Semantic shifts and diachronic analyses

Language is an ever-changing structure that is constantly adapting to shifts in the cultural environment and to the new needs of its speakers. At the same time, the meaning of words, which are elements of language, also changes with each context in which they occur. Over time, the context of word usage can change to such an extent that there is almost no overlap between the original and current usage, and even more often the word takes on additional meaning, e.g. a 'mouse' increasingly used only in a computer context. In a shorter period, however, semantic shifts are less obvious and more difficult to measure, but at the same time more relevant, as their detection enables quantitative analysis of short-term social and cultural discourses and thus data-based understanding and planning of social policies.

As part of this work package, we will improve the existing method for measuring diachronic semantic shifts in media reporting on individual relevant topics with the help of contextual word embeddings and adapt it for wider use. The current method does not allow for the identification of the most common meanings of an individual word in a given time period and the measurement of differences in the distribution of word meanings in different periods, which would enable more accurate diachronic analyses and improve the method itself. We will address these shortcomings by upgrading the method and using an uncontrolled clustering of word senses. Additional work will also include the manual production of a test dataset for measuring the effectiveness of individual methods for detecting temporal semantic shifts, which does not yet exist for Slovene.

Automatic summarization

Machine text summarization addresses the issue of wanting to find important information quickly and efficiently in large amounts of textual data. There are two main approaches to automatic summarizing: the extractive text summarization technique, which excludes the most important sentences from a given text, and the abstractive text summarization technique, which expresses the most important information in its own way. Due to the weakness of extractive summarization, reflected in the incoherence of the extracted sentences, redundant information, and poor readability of the summary, contemporary approaches focus on abstract summarization.
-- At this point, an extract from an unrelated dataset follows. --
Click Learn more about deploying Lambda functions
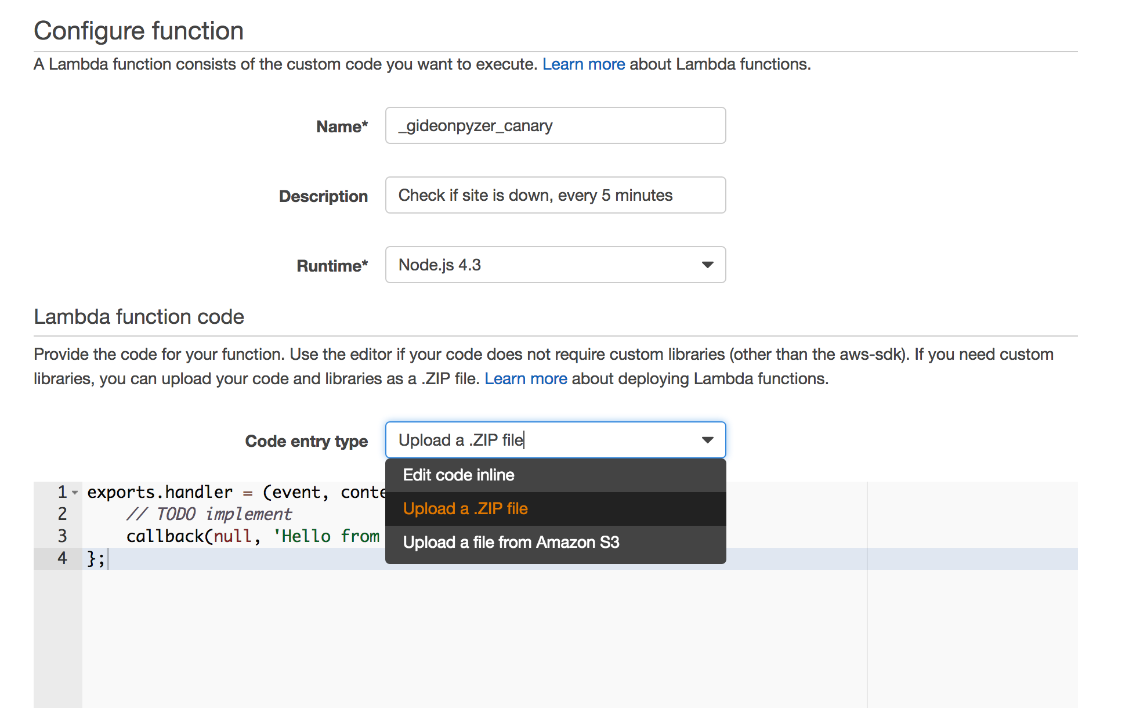 [x=526, y=378]
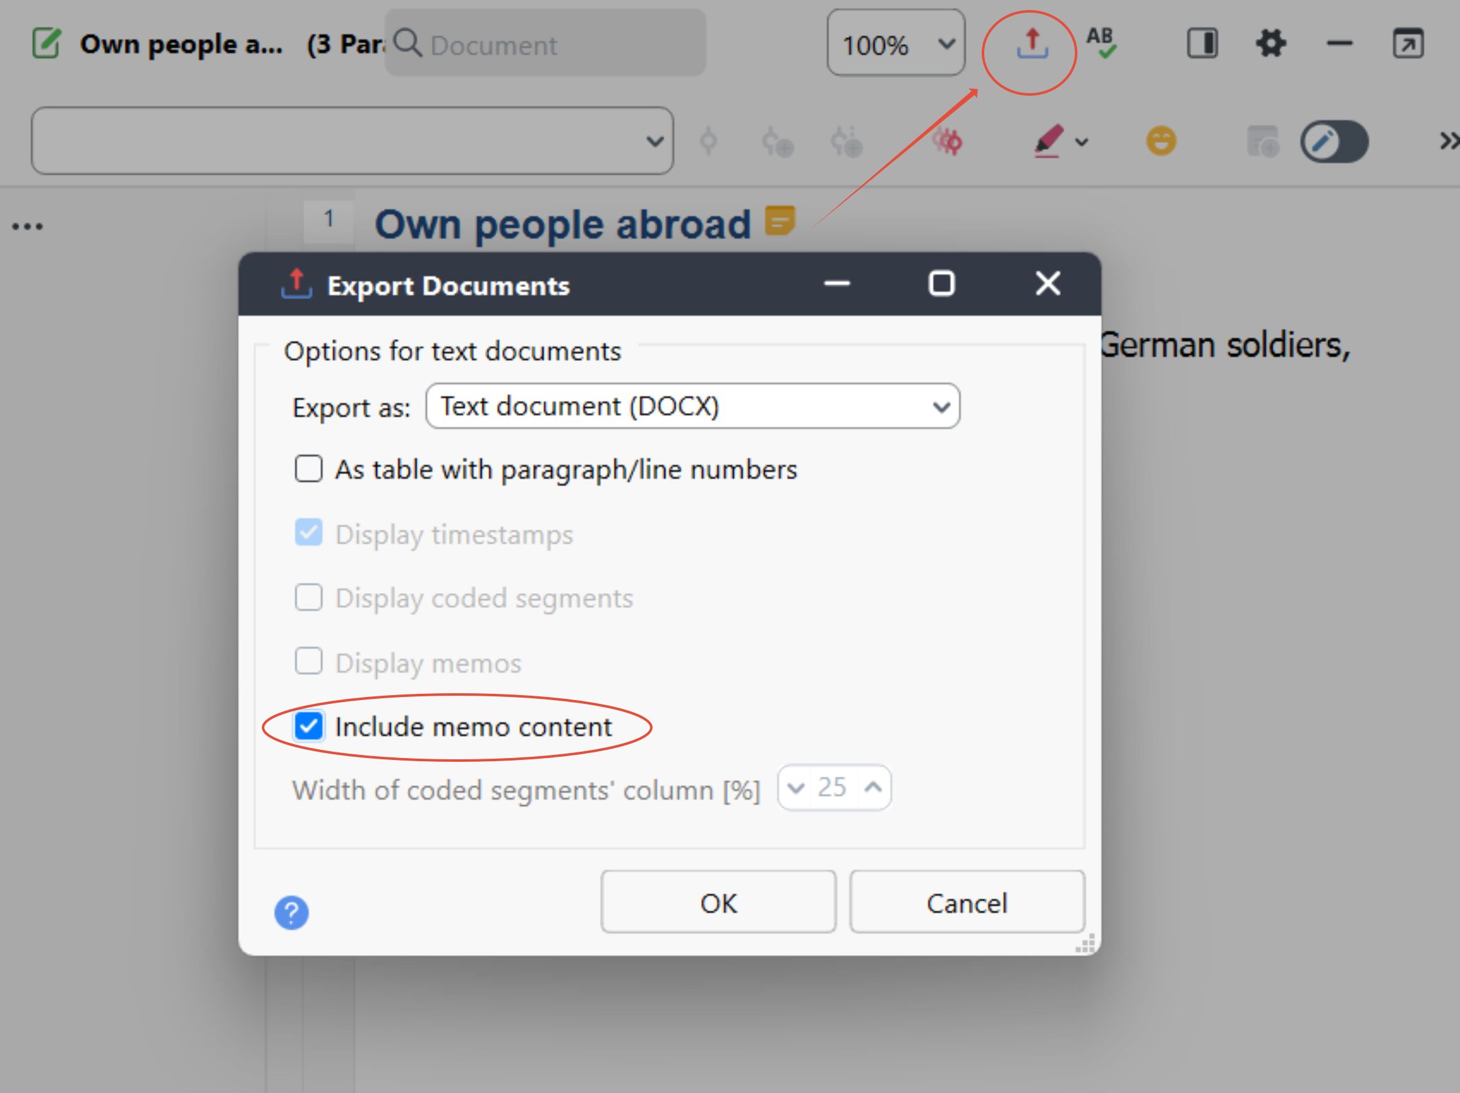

We will test several models of deep neural networks suitable for summarization in Slovene. In order to successfully train summarization models, we will build a large learning set of summaries in collaboration with work package one. For shorter summaries, we will focus on the news, while for longer texts we will use student papers collected in the KAS corpus. We will evaluate the models with automatic metrics, while the fluency and accuracy of summaries will also be evaluated manually.

Automatic question answering

Answering systems return an answer to a query in the same language. The answer can be extracted directly from a text, it can be an automatically summarized answer, while the preparation of the answer might require additional knowledge. Recently, question answering tasks have focused on understanding the text and drawing conclusions from it. In domain-restricted areas, it is possible to prepare templates for processing questions and for preparing answers. In general, however, a problem arises since such suggestions cannot be generalized to a specific domain or problem.
As part of the project, we will test several question answering neural models that achieve the best results on datasets for the English language and adapt them for Slovene. Jointly with work package one, we will build a training corpus based on the evaluation benchmarks from SuperGLUE, as there is not yet a suitable dataset for Slovene that would include comprehensive texts and lists of questions and answers related to them. The models will be automatically evaluated according to the overlap of occurrences with the expected response. In doing so, we will focus primarily on accuracy, which more clearly defines the correctness of the returned answers.

All tools developed in Work Package 3 will be freely available online for further use with all associated source code.